Russian theater director and teacher

Vakhtang Levanovich Mchedelov (Вахтанг Леванович Мчеделов, born Mchedlishvili, Мчедлишвили / ვახტანგ მჭედლიშვილი; 6 August 1884 – 19 May 1924) was a Russian theatre director and pedagogue of Georgian origin.

==Biography==
Born in Batumi, Georgia, Mchedelov joined the Moscow Art Theatre in 1904, first as Stanislavsky's assistant, later to co-direct and direct the MAT productions. In 1913 he started to read drama at the private School of Dramatic Art (run by Massalitinov, Alexandrov and Podgorny and known as the Schools of Three Nikolais) and was "by far the most popular tutor... He loved young people and they reciprocated, he gave us more time and effort than other teachers and we admired him for that," the actor Vsevolod Verbitsky wrote in his memoirs.
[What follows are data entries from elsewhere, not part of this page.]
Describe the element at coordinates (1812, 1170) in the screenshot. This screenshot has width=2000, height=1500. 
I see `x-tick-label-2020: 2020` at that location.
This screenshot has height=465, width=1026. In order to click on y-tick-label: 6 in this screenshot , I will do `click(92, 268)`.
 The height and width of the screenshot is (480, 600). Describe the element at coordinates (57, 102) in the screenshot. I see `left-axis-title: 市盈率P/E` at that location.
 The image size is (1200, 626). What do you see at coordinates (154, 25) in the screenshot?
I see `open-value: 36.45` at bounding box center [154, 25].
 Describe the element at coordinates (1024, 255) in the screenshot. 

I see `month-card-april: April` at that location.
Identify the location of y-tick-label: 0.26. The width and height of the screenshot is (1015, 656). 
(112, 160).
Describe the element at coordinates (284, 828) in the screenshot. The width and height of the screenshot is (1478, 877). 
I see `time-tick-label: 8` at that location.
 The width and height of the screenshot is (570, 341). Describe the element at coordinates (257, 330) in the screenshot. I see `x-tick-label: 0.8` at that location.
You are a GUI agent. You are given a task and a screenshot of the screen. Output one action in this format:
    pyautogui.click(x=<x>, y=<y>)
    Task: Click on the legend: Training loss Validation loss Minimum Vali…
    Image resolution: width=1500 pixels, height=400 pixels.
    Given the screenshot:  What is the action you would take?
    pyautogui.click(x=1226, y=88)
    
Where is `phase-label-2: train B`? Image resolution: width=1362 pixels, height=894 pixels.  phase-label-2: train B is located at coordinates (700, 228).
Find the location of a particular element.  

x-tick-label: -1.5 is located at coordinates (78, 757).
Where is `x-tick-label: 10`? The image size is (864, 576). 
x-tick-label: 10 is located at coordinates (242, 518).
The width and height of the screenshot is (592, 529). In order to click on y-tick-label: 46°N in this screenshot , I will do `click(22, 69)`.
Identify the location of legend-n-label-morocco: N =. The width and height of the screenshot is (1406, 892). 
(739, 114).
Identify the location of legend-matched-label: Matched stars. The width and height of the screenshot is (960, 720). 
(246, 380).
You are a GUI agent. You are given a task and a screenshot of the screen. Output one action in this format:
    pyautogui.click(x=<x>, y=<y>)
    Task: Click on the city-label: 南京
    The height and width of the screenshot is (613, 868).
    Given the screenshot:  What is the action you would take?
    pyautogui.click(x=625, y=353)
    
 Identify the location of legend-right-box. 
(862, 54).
As in 1916 the school closed for financial reasons, it was Mchedelov who started to collect the money for the new project which finally materialized as the MAT Second Studio which opened with the premiere of Zinaida Gippius's The Green Ring to a resounding public acclaim. His another big success at the Second Studio was the renewed production of Maurice Maeterlinck's Blue Bird in 1921. A zealous follower of Stanislavski's ideas, Mchedelov in the early 1920s was engaged in most of the theatre's experimental work. He also produced and directed plays at the Theatre of Comedy and the then Moscow-based Jewish Habima Theatre. In 1923 he launched and for a short while was the head of the Georgian Theatre Studio.

Vakhtang Mchedelov died on 19 May 1924 in Moscow. His memoirs are kept at the Theatre Museum in Tbilisi.